Algo parecido ocurre con Último deseo (1976): en el guión figuran como autores principales los integrantes de la extinta Escuela de Barcelona Joaquín Jordá y Vicente Aranda. Éste último iba a dirigirla, pero, al parecer, los inversores internacionales en el proyecto no vieron con buenos ojos ceder la responsabilidad a un realizador con pujos autorales y la productora Trefilms terminó contratando al curtido León Klimovsky. Puede que ésta fuera la causa de la mezcla de influencias del cine de género —George A. Romero, Amando de Ossorio— con las citas vergonzantes al cine de autor —Ferreri, Pasolini—. Aunque Aranda dijera que en la película no quedaba nada del libreto original, José Luis Salvador Estébenez, que tuvo ocasión de consultarlo, asegura que el realizador argentino respetó el guión, "salvo algún detalle e indicaciones de puesta en escena". [José Luis Salvador Estébenez (ed.): Paul Naschy / Jacinto Molina, la dualidad del mito. Vial Books, 2017, pág. 126.]
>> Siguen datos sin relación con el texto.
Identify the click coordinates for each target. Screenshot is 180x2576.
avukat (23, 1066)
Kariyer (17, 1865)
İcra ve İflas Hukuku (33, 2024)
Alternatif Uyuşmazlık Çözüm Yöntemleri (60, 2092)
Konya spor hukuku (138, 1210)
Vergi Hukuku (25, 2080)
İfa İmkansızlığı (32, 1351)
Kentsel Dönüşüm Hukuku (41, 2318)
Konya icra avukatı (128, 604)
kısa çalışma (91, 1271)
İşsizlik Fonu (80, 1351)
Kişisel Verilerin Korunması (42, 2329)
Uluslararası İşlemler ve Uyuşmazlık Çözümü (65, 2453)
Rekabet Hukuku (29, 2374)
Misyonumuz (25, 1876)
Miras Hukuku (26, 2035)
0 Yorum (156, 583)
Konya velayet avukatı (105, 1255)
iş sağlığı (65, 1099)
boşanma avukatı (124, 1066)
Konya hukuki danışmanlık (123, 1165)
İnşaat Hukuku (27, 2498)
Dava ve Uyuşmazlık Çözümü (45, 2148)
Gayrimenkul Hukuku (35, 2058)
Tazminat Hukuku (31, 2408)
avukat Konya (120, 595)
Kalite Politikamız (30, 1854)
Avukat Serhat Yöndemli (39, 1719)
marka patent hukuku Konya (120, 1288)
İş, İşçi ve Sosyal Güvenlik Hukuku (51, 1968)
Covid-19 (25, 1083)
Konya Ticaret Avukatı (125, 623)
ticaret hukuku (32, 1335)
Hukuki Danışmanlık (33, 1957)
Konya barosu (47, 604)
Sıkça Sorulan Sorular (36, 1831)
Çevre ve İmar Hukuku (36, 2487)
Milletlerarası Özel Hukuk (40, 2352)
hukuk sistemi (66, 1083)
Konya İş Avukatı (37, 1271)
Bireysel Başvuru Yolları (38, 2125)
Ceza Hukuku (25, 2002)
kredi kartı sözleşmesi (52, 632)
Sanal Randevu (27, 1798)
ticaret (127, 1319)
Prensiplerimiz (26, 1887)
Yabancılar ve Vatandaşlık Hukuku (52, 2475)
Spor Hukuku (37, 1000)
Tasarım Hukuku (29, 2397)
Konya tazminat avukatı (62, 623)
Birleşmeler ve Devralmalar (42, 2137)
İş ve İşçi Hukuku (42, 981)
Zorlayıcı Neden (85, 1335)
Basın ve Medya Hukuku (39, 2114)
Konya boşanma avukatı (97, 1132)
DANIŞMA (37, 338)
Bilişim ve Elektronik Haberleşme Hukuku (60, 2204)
Un grupo de hombres de negocios, diplomáticos y profesionales de éxito se reúnen en una Vilemore, bajo la advocación del Marqués de Sade. Allí, con unas prostitutas contratadas por la propietaria de la villa podrán hacer realidad cualquiera de sus fantasías. Sin embargo, este conciliábulo sadiano queda truncado de raíz cuando una explosión nuclear deje ciegos a los habitantes del pueblo y los invitados asalten la tienda de alimentación para acaparar víveres con los que poder encerrarse en el sótano de la casa hasta que la radiación haya pasado. Pero cuando uno de los hombres del pueblo los descubre, lo matan. Los demás asaltan la casa. Los invitados deben luchar contra ellos y entre sí mismos, ya que la situación límite los ha convertido en auténticas fieras. Los más inocentes, los más jóvenes, son los primeros en sucumbir. El profesor Fulton (Alberto de Mendoza) y una de las chicas (Nadiuska), suicida fracasada, creen encontrar la salvación en el amor.
Secuestro (1976) supone el fin de la fructífera relación de Klimovsky con Paul Naschy. En 1974 la fotografía de Patty Hearst tocada con una boina y armada con una metralleta dio la vuelta al mundo. La nieta y heredera del millonario William Randolph Hearst había sido secuestrada por el Ejercito Simbiótico de Liberación y había acabado participando en un asalto a un banco como un miembro más de la organización. Poco más que esta imagen necesitaban Antonio Fos y Paul Naschy para urdir un argumento que se desarrollara algo cansinamente durante hora y media. Los físicos de María José Cantudo, Teresa Gimpera e Isabel Luque debían hacer el resto. En el apartado masculino: Naschy, como un infortunado motorista de cross; Máximo Valverde, como un homosexual sádico y necrófilo; Luis Prendes, en el papel de un ciego arruinado al que Gimpera sirve de lazarillo y objeto erótico; y Tony Isbert, como el enmadrado hijo de un constructor enganchado a la heroína, sirve de referencia a otro de los más sonados secuestros de aquellos años, el de John Paul Getty III.
El apenas formulado suspense por cuenta del intento de los dos jóvenes por llamar la atención de la chica del chalet más próximo con un espejo y la consiguiente visita de un policía (Luis Induni) a la casa, queda a la deriva en una trama en la que ninguno de los secuestradores parece tener la más mínima prisa por cobrar el rescate. El pago de éste se resuelve en sendas escenas ambientadas en el circuito del Jarama y en el teleférico de la Casa de Campo, lo que completa el ambiente actual de la cinta y sirve a Klimovsky para revalidar su crédito de artesano pundonoroso. Como tampoco el dibujo de los personajes pasa del mero esbozo, la cinta va discurriendo mansamente hacia la imagen icónica que la ha inspirado y que el espectador ha visto en el cartel a la entrada del cine, con un estrambote moralizante que no puede sino producir sonrojo.